Fitch Ratings has upgraded Nigeria’s credit outlook to positive, citing the country’s reform progress under President Bola Tinubu’s administration.

This decision is a turning point for Africa’s largest economy and signals growing confidence in its economic trajectory.

The announcement comes six months after Fitch Ratings acknowledged the swift pace of reforms initiated since President Tinubu assumed office in May of the previous year.

According to Fitch, the positive outlook reflects the government’s efforts to restore macroeconomic stability and enhance policy coherence and credibility.

Fitch Ratings affirmed Nigeria’s long-term foreign-currency issuer default rating at B-, underscoring its confidence in the country’s ability to navigate economic challenges and drive sustainable growth.
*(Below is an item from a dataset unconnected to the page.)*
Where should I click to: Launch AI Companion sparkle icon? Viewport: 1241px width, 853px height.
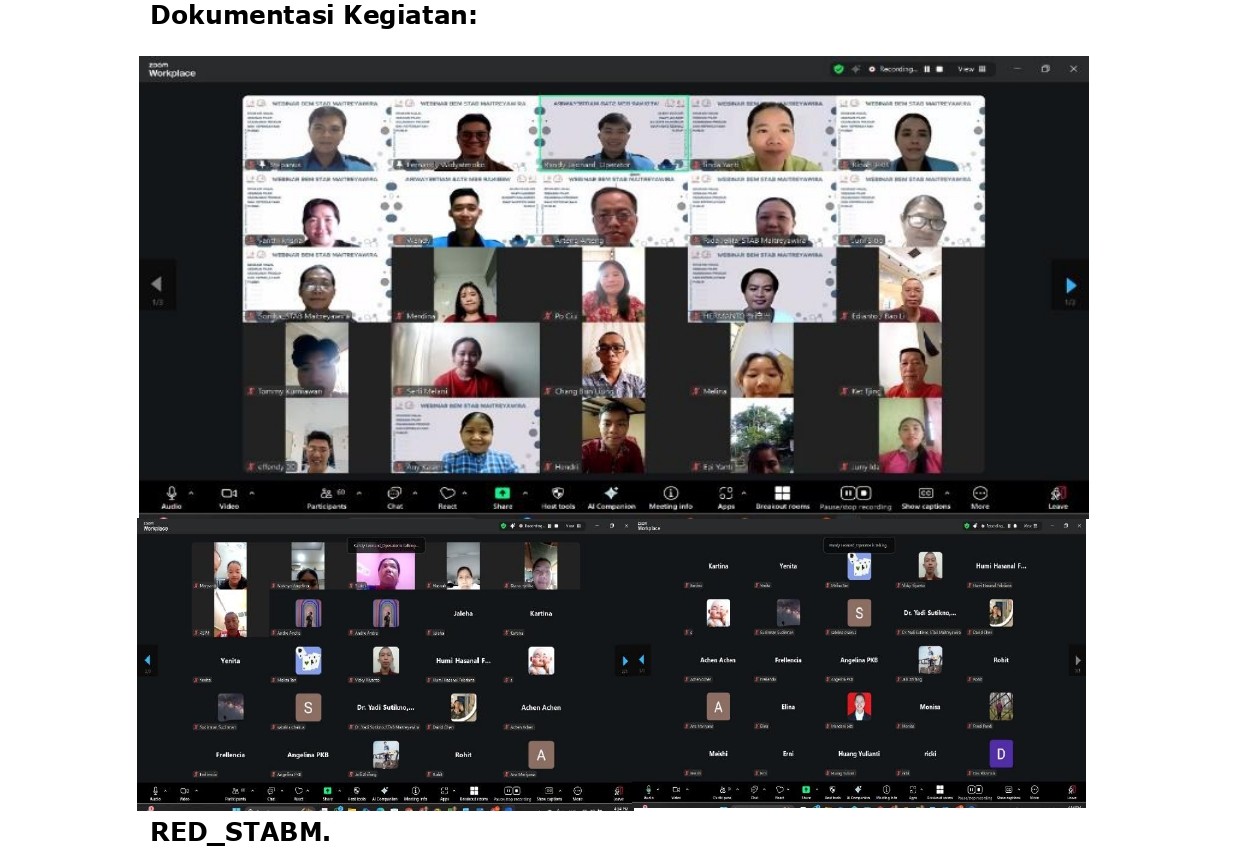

Previously, Fitch had expressed concerns about governance issues, security challenges, high inflation, and a heavy reliance on hydrocarbon revenues.

However, the ratings agency expressed optimism that President Tinubu’s market-friendly reforms would address these challenges, paving the way for increased investment and economic growth.

President Tinubu’s administration has implemented a series of policy changes aimed at reducing subsidies on fuel and electricity while allowing for a more flexible exchange rate regime.

These measures, coupled with a significant depreciation of the Naira and savings from subsidy reductions, have bolstered the government’s fiscal position and attracted investor confidence.

Fitch Ratings highlighted that these reforms have led to a reduction in distortions stemming from previous unconventional monetary and exchange rate policies.

As a result, sizable inflows have returned to Nigeria’s official foreign exchange market, providing further support for the economy.

Looking ahead, the Nigerian government aims to increase its tax-to-revenue ratio and reduce the ratio of revenue allocated to debt service.

Efforts to achieve these targets have been met with challenges, including a sharp increase in local interest rates to curb inflation and manage public debt.

Despite these challenges, Nigeria’s economic outlook appears promising, with Fitch Ratings’ positive credit outlook reflecting growing optimism among investors and stakeholders.

President Tinubu’s administration remains committed to implementing reforms that promote sustainable growth, foster investment, and enhance the country’s economic resilience.

As Nigeria continues on its path of reform and economic transformation, stakeholders are hopeful that the positive momentum signaled by Fitch Ratings will translate into tangible benefits for the country and its people.